Comparing our results with Hierarchical Graph Modeling ones, Fuzzy algorithm affected the clustering results and allowed to control the level of fuzziness by the Fuzziness parameter helping better classification of cell types at local and global level in TME. Whereas in Hierarchical Graph study, spectral clustering was used which lacked to cover the cell characteristics at cluster boundaries. The use of Gaussian Mixture allowed better segmentation of tumor affected areas and then super-pixels are generated, local graphs were constructed. For global graph analysis, we initially detected patch level nuclei at global level to measure the intra and inter tumoral heterogeneity and obtained the graph properties. Then with the help of Cell Graphs constructed by Graph Neural Network, we measured the relative node importance for each cell.

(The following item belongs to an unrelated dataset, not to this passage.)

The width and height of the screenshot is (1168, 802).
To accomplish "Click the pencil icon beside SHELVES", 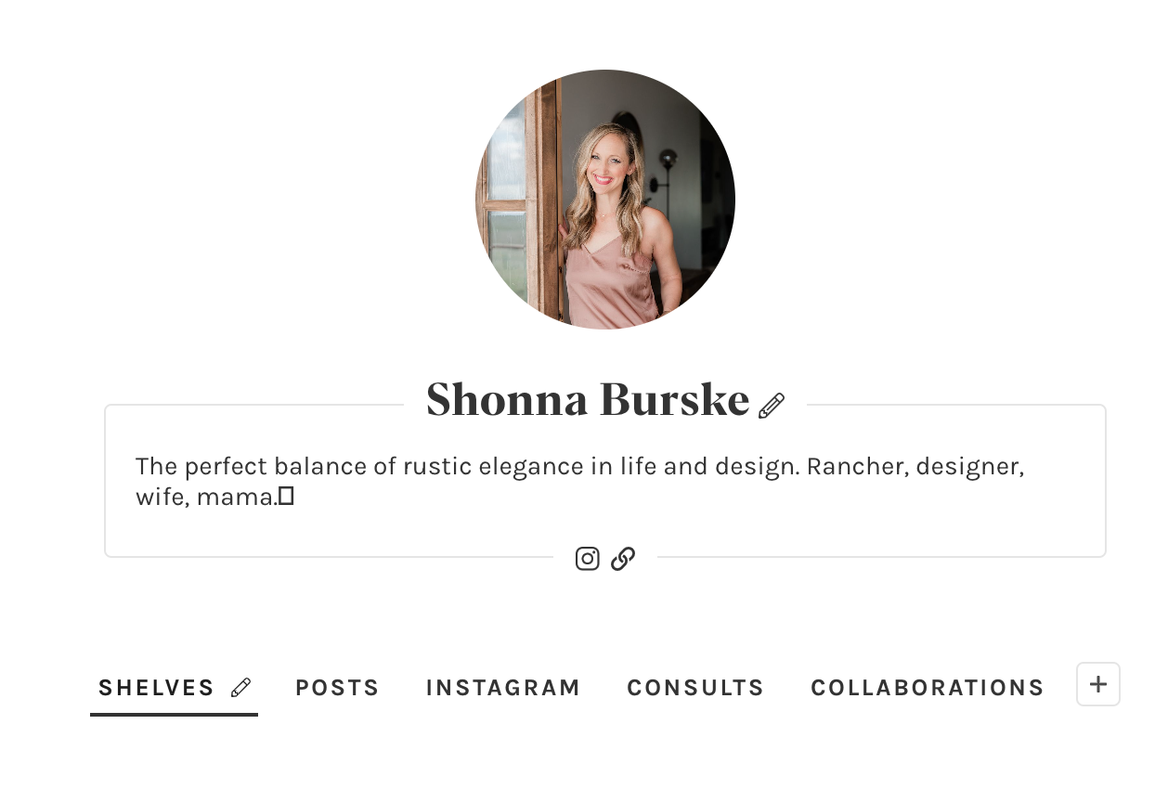I will click(240, 688).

The hierarchical graph modeling lacks in integration of image and nuclei level analysis. Also the model was not able to cover complex spatial patterns when dealing with critical neoplastic cases. In Hierarchical Graph Modelling study, Delaunay triangulation was used for global graphs construction that only covered the edge and node information but lacked in covering nuclei level details at global level. The three sub steps workflow used in the four step of our proposed framework has solved the problem with detection of patch level nuclei at global level.

Quantitative analysis of pathological facts helped to observe the shape and structure of tumor with the help of integrated image and nuclei level analysis. The results show the effectiveness of the proposed approach, for understanding and characterizing the cellular morphology and spatial architecture both at global as well as local level. The integration of image and nuclei level analysis have allowed better graph representations of pathological slides for the diagnosis of Hematolymphoid Cancer.

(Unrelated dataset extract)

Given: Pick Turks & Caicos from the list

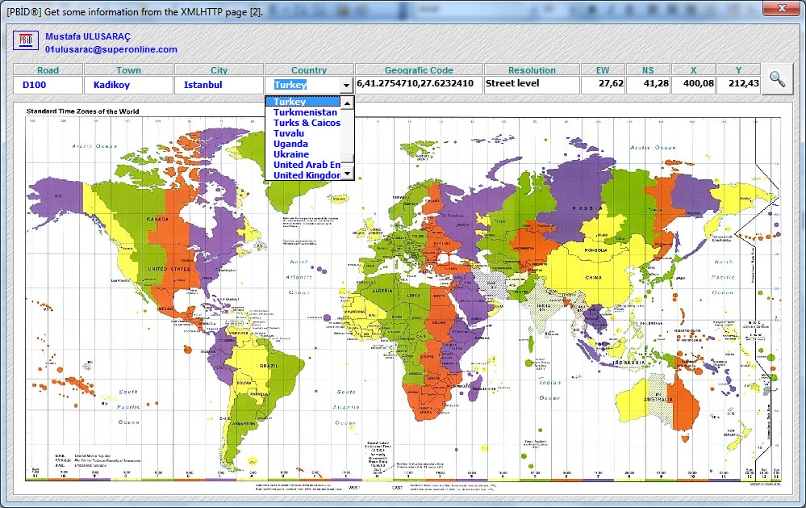Looking at the screenshot, I should [307, 123].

Table 1. Comparison with other graph based methods

5 Conclusion and Future Work

Using the concept of local and global graph theory for cancer diagnosis using neoplastic lymphoid cells proved to be efficient method for characterizing spatial architecture and better understanding of cellular morphology. Integrating this concept with Graph Neural Networks has allowed getting more detailed analysis of pathological images at image and nuclei level. Image level analysis allows identifying complex microscopic structural patterns around tumor cells and nuclei level analysis helps to get better learning of cellular architectures more deeply. Entity based analysis of these graph representations allow to extract biological insights more deeply in tissue images. The hierarchical graph approach provides better results for cancer diagnosis based on both pixels and entity graph based classification of tumor in neoplastic cells. In future work, this approach can be used for other cancer types, cells and tissues. We will also explore multiple instance learning (MIL) algorithms to investigate the tumor micro-environment [29]. It also can also be implemented using other cancer related imaging modalities apart from digital pathology.